Collected data entries
□ □ □ □ □
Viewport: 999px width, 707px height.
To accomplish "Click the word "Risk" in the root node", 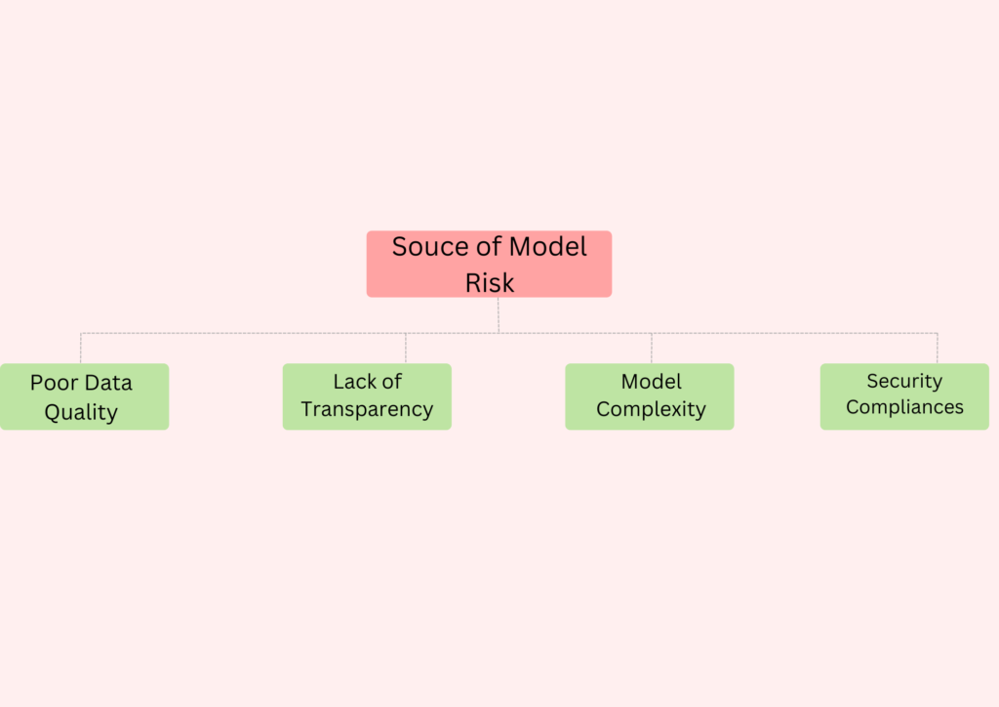I will pos(490,283).
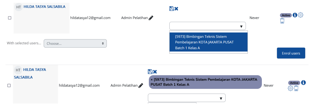Open the upper HILDA TASYA SALSABILA profile link
The width and height of the screenshot is (321, 112).
click(44, 7)
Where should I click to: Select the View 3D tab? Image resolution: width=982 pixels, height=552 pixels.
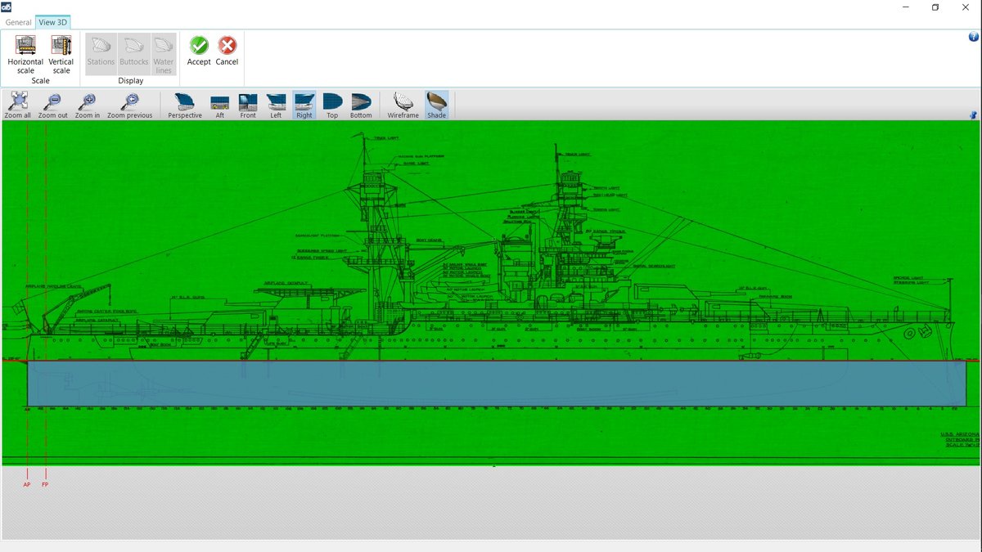coord(52,22)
□ □ □ □ □
▶ WORK REQUIRED
The required output is the lines from the one containing "Where should I" through the end of the data, printed exactly, with no pictures.

▶ ANSWER BOX
Where should I click to: Select the View 3D tab? Image resolution: width=982 pixels, height=552 pixels.
coord(52,22)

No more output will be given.